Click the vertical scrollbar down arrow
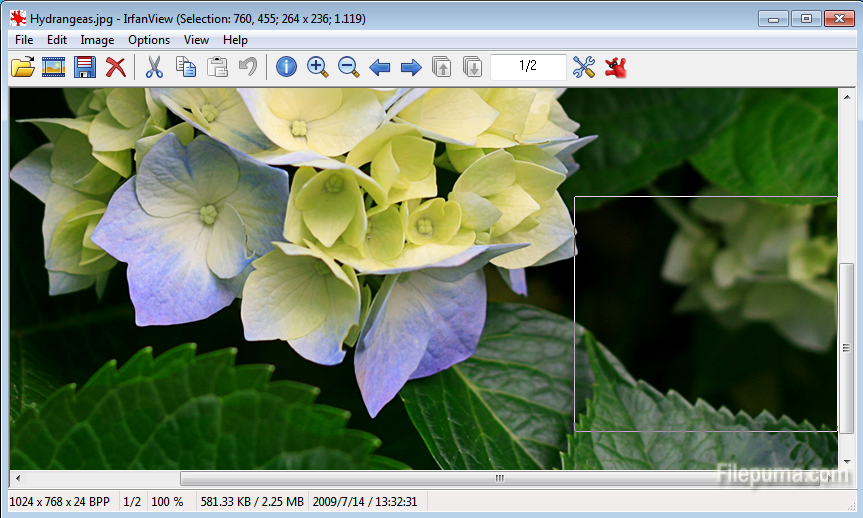Screen dimensions: 863x518 click(x=846, y=461)
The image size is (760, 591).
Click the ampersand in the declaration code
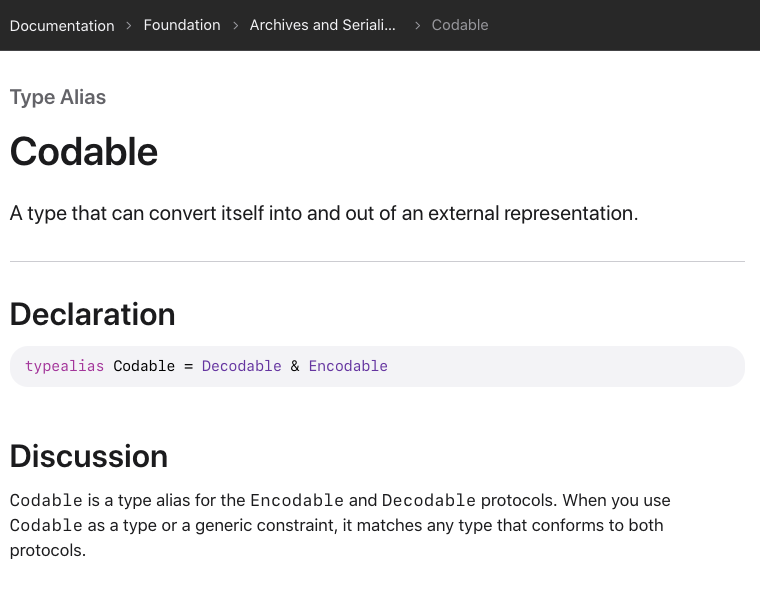point(295,366)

● ● ● ●

**Activity**
Begin at the line containing "The image size is (760, 591)." and extract every line through the end of the records, inclusive, exactly and only; omit pictures.

**Task answer**
The image size is (760, 591).
Click the ampersand in the declaration code
point(295,366)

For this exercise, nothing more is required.